- **Task item**: Lift out, unaltered, the lines of the material below between the line holding "You are a GUI" and the line holding "Screen dimensions: 1049x504", counting both.

── Materials provided

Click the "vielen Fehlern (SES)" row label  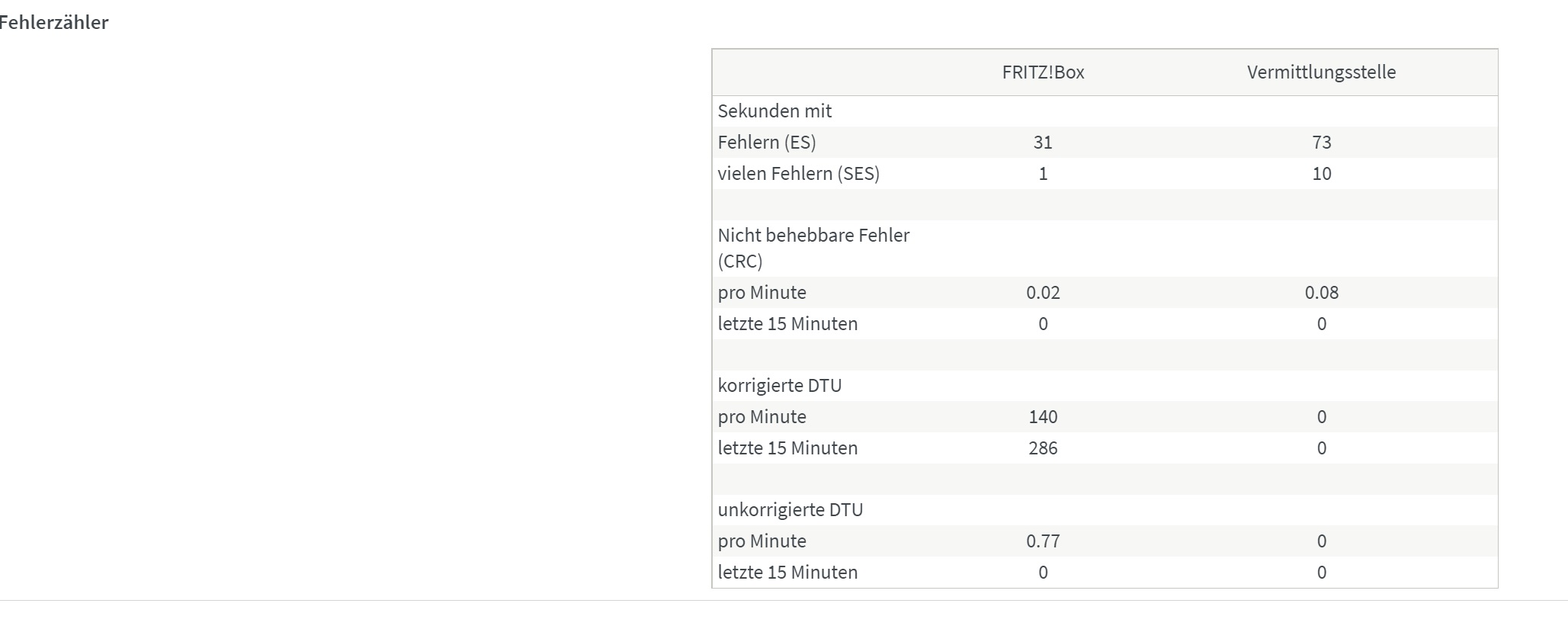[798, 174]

────
── Materials provided

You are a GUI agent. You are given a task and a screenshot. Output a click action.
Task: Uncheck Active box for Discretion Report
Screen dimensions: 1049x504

────
── Materials provided

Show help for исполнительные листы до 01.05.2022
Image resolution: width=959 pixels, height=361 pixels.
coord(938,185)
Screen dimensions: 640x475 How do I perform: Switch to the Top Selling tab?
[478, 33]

────

- **Your response**:
You are a GUI agent. You are given a task and a screenshot. Output a click action.
Task: Uncheck Active box for Discretion Report
Screen dimensions: 1049x504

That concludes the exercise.